Stored records:
● ● ●
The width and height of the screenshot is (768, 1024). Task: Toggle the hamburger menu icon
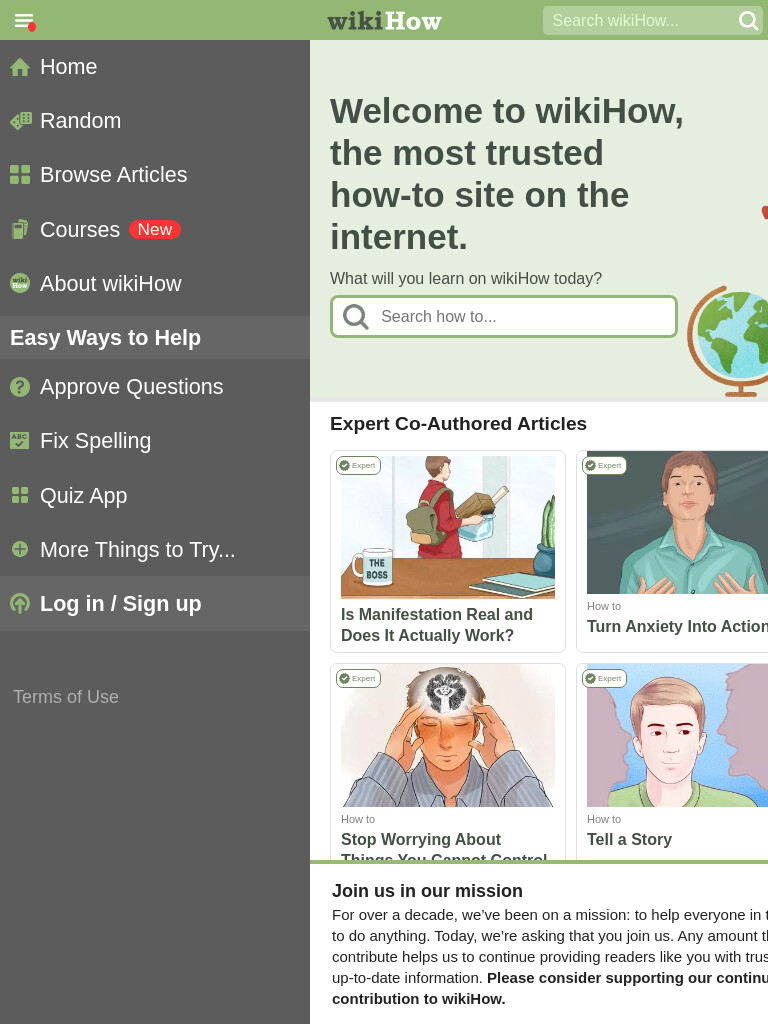[x=24, y=20]
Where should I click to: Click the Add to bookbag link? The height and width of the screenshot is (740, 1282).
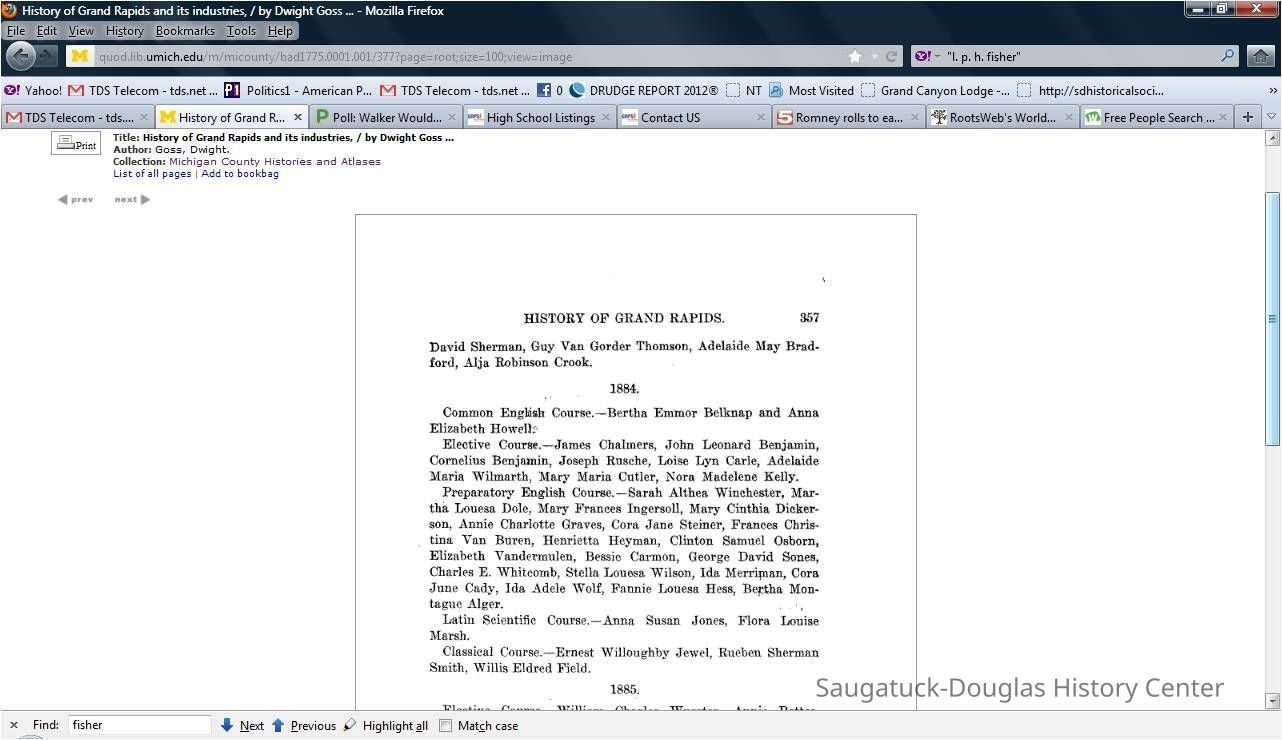pos(240,173)
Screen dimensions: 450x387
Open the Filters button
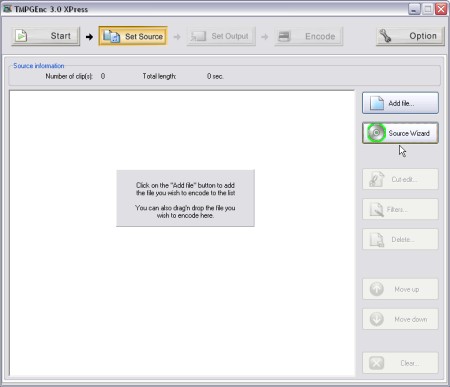point(400,209)
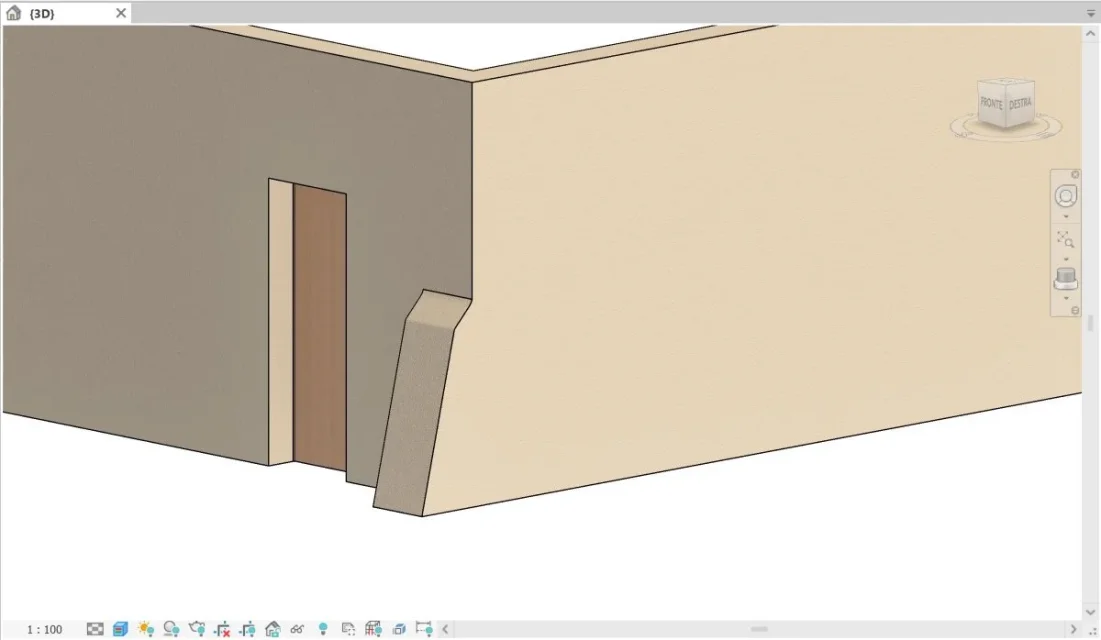The width and height of the screenshot is (1101, 640).
Task: Expand the Steering Wheels dropdown arrow
Action: (x=1066, y=217)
● ● ●
**PROBLEM REQUIREMENTS:**
Give again the stretch of lines above from the one with "Where should I" through the one with "Screen dimensions: 450x387", both ends kept, and copy no pictures.

**ANSWER TO THE PROBLEM:**
Where should I click to: Click the Add to bookbag link? The height and width of the screenshot is (740, 1282).
pos(240,173)
Screen dimensions: 450x387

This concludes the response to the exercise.